• [Aufgabe A]:
Gib alles aus den Datensätzen von der Zeile mit „Given: Click the Home“ bis zum Ende der Datensätze unverändert wieder, beide Enden eingeschlossen.

• [Textauszug]:
============

Sie haben einmal gesagt, Sie fühlen sich wie ein Direktor eines Museums, dessen Inhalt Sie selbst sind. Ich möchte Sie um einen Rundgang durch die jüdische Abteilung bitten. Woher rührt Ihre starke Bindung zu Israel und den Juden?

Karl Schwarzenberg: Das hat verschiedene Gründe. Leider bin ich schon ein alter Mann und habe infolge dessen noch das Protektorat der Nazis in Böhmen und Mähren erlebt. Ich habe den gelben Judenstern gesehen.

Wie alt waren Sie damals?

Vielleicht vier Jahre. Es muss im Frühjahr 1942 oder noch 1941 gewesen sein, jedenfalls, bevor Reinhard Heydrich [Leiter des Reichssicherheitshauptamts und stellvertretender Reichsprotektor, Anm.] meine Familie aus dem Schloss Orlik ausgewiesen hat: Ich ging mit meinem Vater ins Dorf hinauf. Das waren noch alte Zeiten, jeder grüßte meinen Vater, aber plötzlich zog mein Vater den Hut und verneigte sich. Eine verhuschte, dunkel gekleidete Frau kam ihm entgegen und nickte ihm zu. Sie trug einen gelben Stern. Es war Frau Silhanova; sie überlebte den Holocaust Gott sei Dank. Jeder, der diese Zeit als Kind mitgemacht hat, hat feste politische Einstellungen – sofern seine Familie nicht im anderen Lager stand.

Ihre Familie nahm damals eine sehr starke Anti-Nazi-Haltung ein.

============

• [Aufgabe B]:
Wie hieß laut dem Interview die Frau mit dem gelben Stern, vor der Schwarzenbergs Vater den Hut zog?

• [Quelldaten]:
============

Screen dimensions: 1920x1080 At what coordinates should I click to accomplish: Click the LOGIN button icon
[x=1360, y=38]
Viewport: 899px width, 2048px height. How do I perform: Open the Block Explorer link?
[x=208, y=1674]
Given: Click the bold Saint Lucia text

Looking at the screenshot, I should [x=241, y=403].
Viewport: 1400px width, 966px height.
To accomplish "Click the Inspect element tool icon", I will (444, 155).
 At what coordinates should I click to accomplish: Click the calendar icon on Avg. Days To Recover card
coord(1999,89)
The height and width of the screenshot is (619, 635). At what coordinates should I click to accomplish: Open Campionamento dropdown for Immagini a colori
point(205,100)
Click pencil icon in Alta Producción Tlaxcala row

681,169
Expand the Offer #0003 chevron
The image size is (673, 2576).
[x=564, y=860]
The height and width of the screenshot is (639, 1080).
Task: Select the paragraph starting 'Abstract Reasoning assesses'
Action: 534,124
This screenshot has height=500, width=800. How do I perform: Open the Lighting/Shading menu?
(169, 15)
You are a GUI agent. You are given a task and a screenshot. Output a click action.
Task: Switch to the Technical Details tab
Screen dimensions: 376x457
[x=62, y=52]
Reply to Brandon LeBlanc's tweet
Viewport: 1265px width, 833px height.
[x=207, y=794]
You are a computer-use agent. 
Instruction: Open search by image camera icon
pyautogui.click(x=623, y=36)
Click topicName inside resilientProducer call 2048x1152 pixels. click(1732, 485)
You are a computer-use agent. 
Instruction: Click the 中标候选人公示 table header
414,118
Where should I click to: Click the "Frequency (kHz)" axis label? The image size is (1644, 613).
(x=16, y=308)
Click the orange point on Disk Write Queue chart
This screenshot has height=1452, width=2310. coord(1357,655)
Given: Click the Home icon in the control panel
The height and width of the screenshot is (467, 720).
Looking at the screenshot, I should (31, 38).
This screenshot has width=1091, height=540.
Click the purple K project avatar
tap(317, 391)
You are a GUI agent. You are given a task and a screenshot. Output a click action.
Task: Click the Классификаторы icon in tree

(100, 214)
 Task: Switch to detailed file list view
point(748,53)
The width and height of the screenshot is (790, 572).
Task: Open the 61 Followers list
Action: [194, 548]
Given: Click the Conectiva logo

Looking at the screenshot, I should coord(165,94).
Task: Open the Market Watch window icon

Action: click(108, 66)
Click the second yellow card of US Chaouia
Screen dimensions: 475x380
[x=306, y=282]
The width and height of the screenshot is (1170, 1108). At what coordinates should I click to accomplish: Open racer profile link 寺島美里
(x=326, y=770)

============

• [Richtige Antwort A]:
Given: Click the Home icon in the control panel
The height and width of the screenshot is (467, 720).
Looking at the screenshot, I should (31, 38).
This screenshot has width=1091, height=540.
Click the purple K project avatar
tap(317, 391)
You are a GUI agent. You are given a task and a screenshot. Output a click action.
Task: Click the Классификаторы icon in tree

(100, 214)
 Task: Switch to detailed file list view
point(748,53)
The width and height of the screenshot is (790, 572).
Task: Open the 61 Followers list
Action: [194, 548]
Given: Click the Conectiva logo

Looking at the screenshot, I should coord(165,94).
Task: Open the Market Watch window icon

Action: click(108, 66)
Click the second yellow card of US Chaouia
Screen dimensions: 475x380
[x=306, y=282]
The width and height of the screenshot is (1170, 1108). At what coordinates should I click to accomplish: Open racer profile link 寺島美里
(x=326, y=770)

• [Richtige Antwort B]:
Frau Silhanova.